## Task description
Change "pagination link" to "pagination button" in the stretch from the line containing "The width and height of the screenshot is (1218, 670)." through the line containing "click(x=783, y=464)", and write out only that stretch with nothing else altered.

○ ○ ○ ○ ○

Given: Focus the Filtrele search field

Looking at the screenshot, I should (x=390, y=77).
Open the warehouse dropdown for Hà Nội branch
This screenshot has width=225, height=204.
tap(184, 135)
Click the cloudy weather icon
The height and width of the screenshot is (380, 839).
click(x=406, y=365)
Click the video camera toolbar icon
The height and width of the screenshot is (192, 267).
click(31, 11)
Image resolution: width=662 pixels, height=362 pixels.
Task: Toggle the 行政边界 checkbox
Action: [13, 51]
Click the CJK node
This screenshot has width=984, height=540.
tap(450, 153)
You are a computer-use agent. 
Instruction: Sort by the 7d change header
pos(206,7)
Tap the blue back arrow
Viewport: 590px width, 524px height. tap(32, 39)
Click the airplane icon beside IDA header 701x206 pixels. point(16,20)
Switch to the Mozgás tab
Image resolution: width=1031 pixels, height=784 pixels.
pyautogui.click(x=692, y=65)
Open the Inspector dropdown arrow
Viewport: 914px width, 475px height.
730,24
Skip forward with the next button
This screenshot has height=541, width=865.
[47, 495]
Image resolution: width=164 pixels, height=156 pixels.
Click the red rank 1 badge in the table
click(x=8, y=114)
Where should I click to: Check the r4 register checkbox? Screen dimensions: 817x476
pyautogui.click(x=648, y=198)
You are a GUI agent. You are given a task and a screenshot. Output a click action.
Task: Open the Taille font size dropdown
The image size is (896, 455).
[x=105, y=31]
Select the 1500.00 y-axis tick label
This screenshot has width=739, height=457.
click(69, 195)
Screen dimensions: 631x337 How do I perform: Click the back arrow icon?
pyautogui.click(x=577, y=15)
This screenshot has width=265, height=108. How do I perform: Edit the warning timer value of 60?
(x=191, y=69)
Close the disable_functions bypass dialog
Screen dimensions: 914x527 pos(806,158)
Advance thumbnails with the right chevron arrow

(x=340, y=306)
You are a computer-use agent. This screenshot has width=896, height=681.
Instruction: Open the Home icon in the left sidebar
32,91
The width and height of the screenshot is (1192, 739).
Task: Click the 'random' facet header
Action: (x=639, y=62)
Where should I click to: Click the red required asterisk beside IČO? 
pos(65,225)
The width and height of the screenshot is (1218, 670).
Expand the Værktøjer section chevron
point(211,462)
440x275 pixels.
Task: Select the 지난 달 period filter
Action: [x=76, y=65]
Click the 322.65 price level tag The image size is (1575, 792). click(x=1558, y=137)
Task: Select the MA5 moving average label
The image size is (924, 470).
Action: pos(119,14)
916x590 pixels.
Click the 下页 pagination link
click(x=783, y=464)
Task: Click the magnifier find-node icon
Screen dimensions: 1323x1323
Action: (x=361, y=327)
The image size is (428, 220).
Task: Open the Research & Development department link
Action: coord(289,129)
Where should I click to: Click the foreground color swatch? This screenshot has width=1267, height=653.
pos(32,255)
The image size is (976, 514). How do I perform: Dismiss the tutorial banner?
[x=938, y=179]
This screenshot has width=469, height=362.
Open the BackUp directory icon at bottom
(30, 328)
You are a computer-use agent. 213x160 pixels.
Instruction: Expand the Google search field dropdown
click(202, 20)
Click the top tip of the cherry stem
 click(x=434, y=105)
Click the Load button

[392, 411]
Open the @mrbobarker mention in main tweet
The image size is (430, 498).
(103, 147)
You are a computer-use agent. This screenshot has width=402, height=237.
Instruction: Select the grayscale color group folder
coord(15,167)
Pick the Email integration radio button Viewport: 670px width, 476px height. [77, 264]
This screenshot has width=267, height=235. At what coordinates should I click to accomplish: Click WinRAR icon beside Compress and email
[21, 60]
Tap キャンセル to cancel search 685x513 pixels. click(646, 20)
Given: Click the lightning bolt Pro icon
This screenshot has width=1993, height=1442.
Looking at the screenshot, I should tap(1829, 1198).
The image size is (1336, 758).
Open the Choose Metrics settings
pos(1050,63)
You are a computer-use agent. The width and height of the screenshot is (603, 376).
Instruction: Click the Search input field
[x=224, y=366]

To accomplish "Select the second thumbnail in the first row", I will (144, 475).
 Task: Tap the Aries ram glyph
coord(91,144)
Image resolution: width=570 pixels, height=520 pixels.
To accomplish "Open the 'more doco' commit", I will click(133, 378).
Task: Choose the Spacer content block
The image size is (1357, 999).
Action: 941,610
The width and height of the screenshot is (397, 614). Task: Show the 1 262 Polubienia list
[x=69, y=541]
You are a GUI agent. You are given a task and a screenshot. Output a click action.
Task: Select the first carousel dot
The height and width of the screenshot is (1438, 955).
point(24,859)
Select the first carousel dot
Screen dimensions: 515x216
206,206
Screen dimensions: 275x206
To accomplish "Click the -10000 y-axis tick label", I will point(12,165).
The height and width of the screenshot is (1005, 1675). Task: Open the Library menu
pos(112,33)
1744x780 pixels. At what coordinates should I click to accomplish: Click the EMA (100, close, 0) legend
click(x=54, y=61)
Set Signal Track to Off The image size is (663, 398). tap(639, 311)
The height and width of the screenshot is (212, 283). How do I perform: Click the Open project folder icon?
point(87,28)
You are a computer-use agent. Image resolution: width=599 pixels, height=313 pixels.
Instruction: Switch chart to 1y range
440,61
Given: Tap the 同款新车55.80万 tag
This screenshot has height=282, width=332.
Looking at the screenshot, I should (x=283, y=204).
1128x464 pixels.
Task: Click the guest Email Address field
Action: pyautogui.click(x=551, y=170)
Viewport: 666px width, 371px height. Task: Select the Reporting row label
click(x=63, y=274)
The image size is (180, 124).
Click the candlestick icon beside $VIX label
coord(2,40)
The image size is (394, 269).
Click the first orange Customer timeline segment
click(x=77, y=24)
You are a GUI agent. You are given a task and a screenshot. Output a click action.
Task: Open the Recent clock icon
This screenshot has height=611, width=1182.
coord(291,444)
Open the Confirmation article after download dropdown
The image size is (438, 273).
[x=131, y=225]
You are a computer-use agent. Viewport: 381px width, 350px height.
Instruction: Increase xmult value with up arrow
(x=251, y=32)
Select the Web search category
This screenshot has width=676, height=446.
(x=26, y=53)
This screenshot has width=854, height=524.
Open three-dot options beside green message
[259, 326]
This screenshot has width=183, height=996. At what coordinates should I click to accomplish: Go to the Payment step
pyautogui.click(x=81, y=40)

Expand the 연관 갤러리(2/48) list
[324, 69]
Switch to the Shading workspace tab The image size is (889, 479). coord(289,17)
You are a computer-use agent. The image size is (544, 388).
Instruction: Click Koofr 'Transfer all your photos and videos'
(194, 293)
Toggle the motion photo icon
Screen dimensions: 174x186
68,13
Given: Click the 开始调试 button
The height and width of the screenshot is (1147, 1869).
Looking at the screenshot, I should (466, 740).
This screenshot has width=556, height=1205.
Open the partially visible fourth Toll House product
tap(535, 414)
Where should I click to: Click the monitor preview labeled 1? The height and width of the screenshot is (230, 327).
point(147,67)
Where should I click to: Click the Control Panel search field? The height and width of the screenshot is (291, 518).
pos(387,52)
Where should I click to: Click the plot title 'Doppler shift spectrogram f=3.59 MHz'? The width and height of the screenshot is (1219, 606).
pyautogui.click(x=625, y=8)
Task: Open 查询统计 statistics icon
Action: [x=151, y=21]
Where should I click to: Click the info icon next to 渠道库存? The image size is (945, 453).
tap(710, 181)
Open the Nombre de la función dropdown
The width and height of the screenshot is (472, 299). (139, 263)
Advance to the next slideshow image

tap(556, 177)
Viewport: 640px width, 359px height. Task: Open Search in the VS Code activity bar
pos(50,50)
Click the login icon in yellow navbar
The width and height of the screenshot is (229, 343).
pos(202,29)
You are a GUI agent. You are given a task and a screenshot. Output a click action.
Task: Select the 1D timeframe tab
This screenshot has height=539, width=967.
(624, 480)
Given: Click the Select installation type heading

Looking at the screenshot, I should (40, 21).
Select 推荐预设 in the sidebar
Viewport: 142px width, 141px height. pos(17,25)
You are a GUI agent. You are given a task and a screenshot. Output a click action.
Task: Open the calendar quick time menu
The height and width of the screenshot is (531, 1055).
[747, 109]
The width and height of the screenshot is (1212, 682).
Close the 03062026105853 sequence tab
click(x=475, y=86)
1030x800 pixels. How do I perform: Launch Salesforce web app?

○ ○ ○ ○ ○

## Task output
The width and height of the screenshot is (1218, 670).
Expand the Værktøjer section chevron
point(211,462)
440x275 pixels.
Task: Select the 지난 달 period filter
Action: [x=76, y=65]
Click the 322.65 price level tag The image size is (1575, 792). click(x=1558, y=137)
Task: Select the MA5 moving average label
The image size is (924, 470).
Action: pos(119,14)
916x590 pixels.
Click the 下页 pagination button
click(x=783, y=464)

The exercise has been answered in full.